[[ Material for this task, beginning ]]

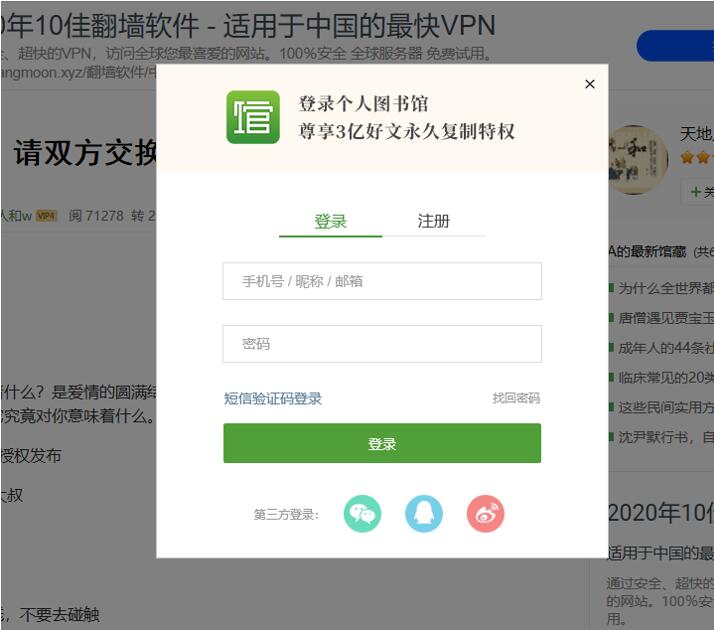This screenshot has height=630, width=714.
Task: Click the green plus follow button
Action: tap(698, 192)
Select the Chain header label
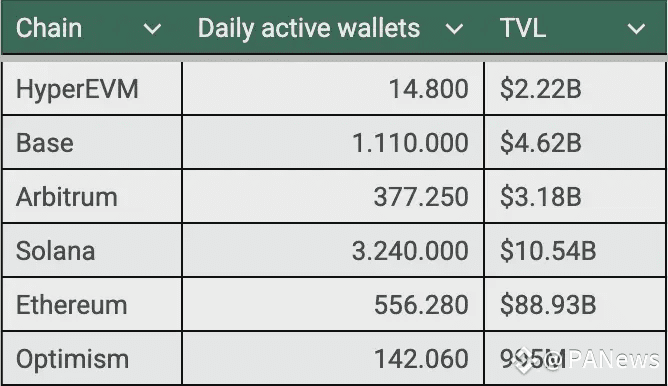 click(49, 28)
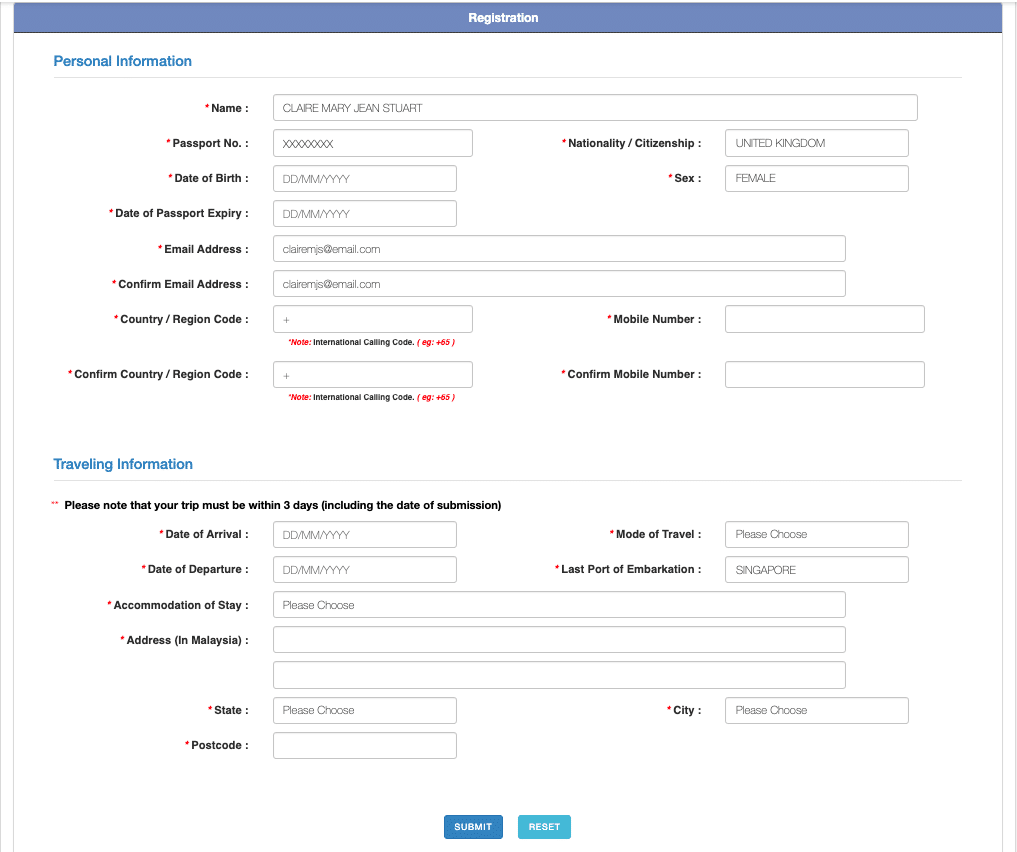Click the Submit button
The width and height of the screenshot is (1017, 852).
[x=473, y=827]
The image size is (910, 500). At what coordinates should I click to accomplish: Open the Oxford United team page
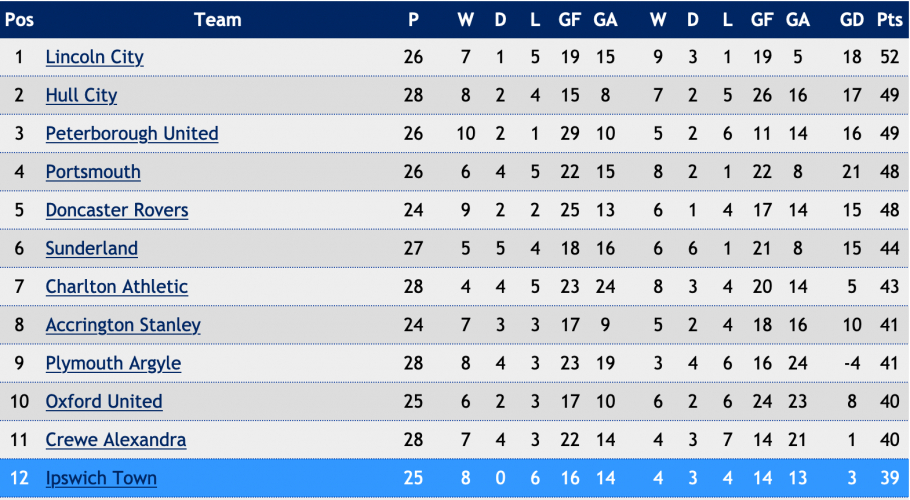(x=104, y=401)
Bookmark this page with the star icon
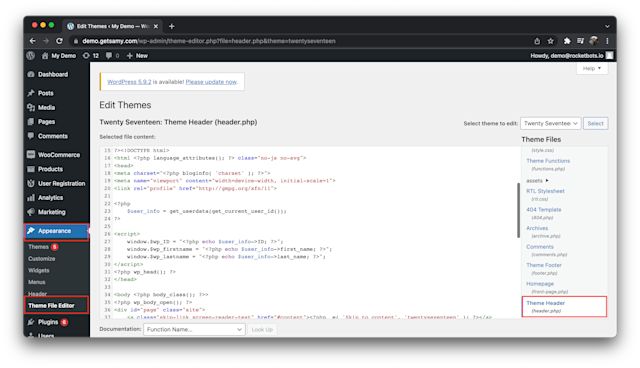This screenshot has width=640, height=368. 551,41

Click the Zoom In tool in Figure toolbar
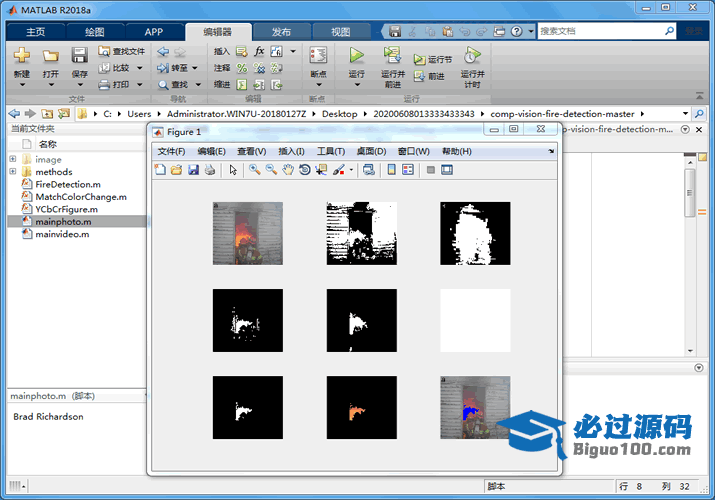[x=255, y=170]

[[ Material for this task, end ]]

#### [The task]
Give again exactly the lines from the one holding "Select the Chain header label" to the final line of the records, both ends included; any pictures stay out.

#### [Completed exercise]
Select the Chain header label
 click(49, 28)
Click the Submit button
The width and height of the screenshot is (1017, 852).
[x=473, y=827]
The image size is (910, 500). At what coordinates should I click to accomplish: Open the Oxford United team page
(x=104, y=401)
Bookmark this page with the star icon
This screenshot has width=640, height=368. 551,41

Click the Zoom In tool in Figure toolbar
[x=255, y=170]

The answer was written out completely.